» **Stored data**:
- - - - -

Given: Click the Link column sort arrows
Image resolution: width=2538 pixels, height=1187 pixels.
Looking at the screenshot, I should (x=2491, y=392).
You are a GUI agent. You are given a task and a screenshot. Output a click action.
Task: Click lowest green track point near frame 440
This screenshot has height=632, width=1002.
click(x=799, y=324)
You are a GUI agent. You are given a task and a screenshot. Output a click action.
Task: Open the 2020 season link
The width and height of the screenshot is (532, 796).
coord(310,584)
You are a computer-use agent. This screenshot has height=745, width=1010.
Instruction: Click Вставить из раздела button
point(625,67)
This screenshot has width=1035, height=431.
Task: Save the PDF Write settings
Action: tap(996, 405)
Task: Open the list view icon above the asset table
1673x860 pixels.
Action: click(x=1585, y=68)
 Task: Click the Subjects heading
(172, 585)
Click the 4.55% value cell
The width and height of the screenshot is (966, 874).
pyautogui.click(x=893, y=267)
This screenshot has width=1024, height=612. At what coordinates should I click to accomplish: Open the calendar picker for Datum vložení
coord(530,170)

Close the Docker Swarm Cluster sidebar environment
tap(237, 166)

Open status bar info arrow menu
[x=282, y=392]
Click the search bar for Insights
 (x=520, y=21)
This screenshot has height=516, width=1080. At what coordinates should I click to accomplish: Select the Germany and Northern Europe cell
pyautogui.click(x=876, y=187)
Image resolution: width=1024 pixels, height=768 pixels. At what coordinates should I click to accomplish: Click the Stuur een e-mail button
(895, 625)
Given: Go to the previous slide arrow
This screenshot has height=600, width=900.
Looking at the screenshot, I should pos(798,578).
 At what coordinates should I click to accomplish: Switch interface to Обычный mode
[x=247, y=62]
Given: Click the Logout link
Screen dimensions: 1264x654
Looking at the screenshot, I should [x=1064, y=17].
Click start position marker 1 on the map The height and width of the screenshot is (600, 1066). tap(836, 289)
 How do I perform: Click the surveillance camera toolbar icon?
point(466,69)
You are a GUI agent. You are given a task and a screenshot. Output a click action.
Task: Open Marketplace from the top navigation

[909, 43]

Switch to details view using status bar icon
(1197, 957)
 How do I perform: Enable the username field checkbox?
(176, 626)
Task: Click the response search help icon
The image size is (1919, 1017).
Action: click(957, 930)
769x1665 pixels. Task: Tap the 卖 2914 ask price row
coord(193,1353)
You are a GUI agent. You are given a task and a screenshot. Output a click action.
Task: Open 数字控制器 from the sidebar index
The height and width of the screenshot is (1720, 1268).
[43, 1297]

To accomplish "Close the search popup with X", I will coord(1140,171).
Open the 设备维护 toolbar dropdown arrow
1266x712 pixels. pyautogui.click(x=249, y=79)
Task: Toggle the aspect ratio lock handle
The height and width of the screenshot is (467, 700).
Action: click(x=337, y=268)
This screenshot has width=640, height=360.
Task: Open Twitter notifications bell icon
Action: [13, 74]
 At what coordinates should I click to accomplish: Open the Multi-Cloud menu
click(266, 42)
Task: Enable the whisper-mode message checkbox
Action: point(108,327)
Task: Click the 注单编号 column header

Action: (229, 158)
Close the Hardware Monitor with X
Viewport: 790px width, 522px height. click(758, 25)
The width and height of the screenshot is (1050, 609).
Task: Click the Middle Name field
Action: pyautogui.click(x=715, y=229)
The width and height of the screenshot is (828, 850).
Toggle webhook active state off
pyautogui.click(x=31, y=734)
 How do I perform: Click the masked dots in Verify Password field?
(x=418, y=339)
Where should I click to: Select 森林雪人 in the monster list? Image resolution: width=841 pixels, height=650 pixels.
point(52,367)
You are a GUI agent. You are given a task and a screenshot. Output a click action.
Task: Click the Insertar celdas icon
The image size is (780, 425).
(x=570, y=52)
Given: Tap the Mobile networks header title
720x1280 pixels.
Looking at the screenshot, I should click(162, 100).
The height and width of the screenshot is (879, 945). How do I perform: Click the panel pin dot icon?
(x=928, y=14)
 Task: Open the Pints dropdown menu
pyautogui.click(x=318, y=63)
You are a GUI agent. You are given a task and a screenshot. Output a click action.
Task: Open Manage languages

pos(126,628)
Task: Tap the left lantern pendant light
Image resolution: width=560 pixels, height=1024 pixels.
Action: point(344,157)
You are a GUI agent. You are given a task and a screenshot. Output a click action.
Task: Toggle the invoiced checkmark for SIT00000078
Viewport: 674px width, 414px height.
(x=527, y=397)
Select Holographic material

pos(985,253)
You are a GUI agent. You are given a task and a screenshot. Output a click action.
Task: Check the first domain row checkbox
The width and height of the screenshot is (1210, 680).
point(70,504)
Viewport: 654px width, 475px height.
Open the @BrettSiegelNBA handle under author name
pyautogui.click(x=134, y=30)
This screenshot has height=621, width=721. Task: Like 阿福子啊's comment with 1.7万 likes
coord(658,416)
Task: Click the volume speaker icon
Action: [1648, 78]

- - - - -

» **WORK TO COMPLETE**: Generate an exact reproduction of all entries.

» **SOLUTION TO THIS PROBLEM**:
Given: Click the Link column sort arrows
Image resolution: width=2538 pixels, height=1187 pixels.
Looking at the screenshot, I should (x=2491, y=392).
You are a GUI agent. You are given a task and a screenshot. Output a click action.
Task: Click lowest green track point near frame 440
This screenshot has height=632, width=1002.
click(x=799, y=324)
You are a GUI agent. You are given a task and a screenshot. Output a click action.
Task: Open the 2020 season link
The width and height of the screenshot is (532, 796).
coord(310,584)
You are a computer-use agent. This screenshot has height=745, width=1010.
Instruction: Click Вставить из раздела button
point(625,67)
This screenshot has width=1035, height=431.
Task: Save the PDF Write settings
Action: tap(996, 405)
Task: Open the list view icon above the asset table
1673x860 pixels.
Action: click(x=1585, y=68)
 Task: Click the Subjects heading
(172, 585)
Click the 4.55% value cell
The width and height of the screenshot is (966, 874).
pyautogui.click(x=893, y=267)
This screenshot has width=1024, height=612. At what coordinates should I click to accomplish: Open the calendar picker for Datum vložení
coord(530,170)

Close the Docker Swarm Cluster sidebar environment
tap(237, 166)

Open status bar info arrow menu
[x=282, y=392]
Click the search bar for Insights
 (x=520, y=21)
This screenshot has height=516, width=1080. At what coordinates should I click to accomplish: Select the Germany and Northern Europe cell
pyautogui.click(x=876, y=187)
Image resolution: width=1024 pixels, height=768 pixels. At what coordinates should I click to accomplish: Click the Stuur een e-mail button
(895, 625)
Given: Go to the previous slide arrow
This screenshot has height=600, width=900.
Looking at the screenshot, I should pos(798,578).
 At what coordinates should I click to accomplish: Switch interface to Обычный mode
[x=247, y=62]
Given: Click the Logout link
Screen dimensions: 1264x654
Looking at the screenshot, I should [x=1064, y=17].
Click start position marker 1 on the map The height and width of the screenshot is (600, 1066). tap(836, 289)
 How do I perform: Click the surveillance camera toolbar icon?
point(466,69)
You are a GUI agent. You are given a task and a screenshot. Output a click action.
Task: Open Marketplace from the top navigation

[909, 43]

Switch to details view using status bar icon
(1197, 957)
 How do I perform: Enable the username field checkbox?
(176, 626)
Task: Click the response search help icon
The image size is (1919, 1017).
Action: click(957, 930)
769x1665 pixels. Task: Tap the 卖 2914 ask price row
coord(193,1353)
You are a GUI agent. You are given a task and a screenshot. Output a click action.
Task: Open 数字控制器 from the sidebar index
The height and width of the screenshot is (1720, 1268).
[43, 1297]

To accomplish "Close the search popup with X", I will coord(1140,171).
Open the 设备维护 toolbar dropdown arrow
1266x712 pixels. pyautogui.click(x=249, y=79)
Task: Toggle the aspect ratio lock handle
The height and width of the screenshot is (467, 700).
Action: click(x=337, y=268)
This screenshot has width=640, height=360.
Task: Open Twitter notifications bell icon
Action: [13, 74]
 At what coordinates should I click to accomplish: Open the Multi-Cloud menu
click(266, 42)
Task: Enable the whisper-mode message checkbox
Action: point(108,327)
Task: Click the 注单编号 column header

Action: (229, 158)
Close the Hardware Monitor with X
Viewport: 790px width, 522px height. click(758, 25)
The width and height of the screenshot is (1050, 609).
Task: Click the Middle Name field
Action: pyautogui.click(x=715, y=229)
The width and height of the screenshot is (828, 850).
Toggle webhook active state off
pyautogui.click(x=31, y=734)
 How do I perform: Click the masked dots in Verify Password field?
(x=418, y=339)
Where should I click to: Select 森林雪人 in the monster list? Image resolution: width=841 pixels, height=650 pixels.
point(52,367)
You are a GUI agent. You are given a task and a screenshot. Output a click action.
Task: Click the Insertar celdas icon
The image size is (780, 425).
(x=570, y=52)
Given: Tap the Mobile networks header title
720x1280 pixels.
Looking at the screenshot, I should click(162, 100).
The height and width of the screenshot is (879, 945). How do I perform: Click the panel pin dot icon?
(x=928, y=14)
 Task: Open the Pints dropdown menu
pyautogui.click(x=318, y=63)
You are a GUI agent. You are given a task and a screenshot. Output a click action.
Task: Open Manage languages

pos(126,628)
Task: Tap the left lantern pendant light
Image resolution: width=560 pixels, height=1024 pixels.
Action: point(344,157)
You are a GUI agent. You are given a task and a screenshot. Output a click action.
Task: Toggle the invoiced checkmark for SIT00000078
Viewport: 674px width, 414px height.
(x=527, y=397)
Select Holographic material

pos(985,253)
You are a GUI agent. You are given a task and a screenshot. Output a click action.
Task: Check the first domain row checkbox
The width and height of the screenshot is (1210, 680).
point(70,504)
Viewport: 654px width, 475px height.
Open the @BrettSiegelNBA handle under author name
pyautogui.click(x=134, y=30)
This screenshot has height=621, width=721. Task: Like 阿福子啊's comment with 1.7万 likes
coord(658,416)
Task: Click the volume speaker icon
Action: [1648, 78]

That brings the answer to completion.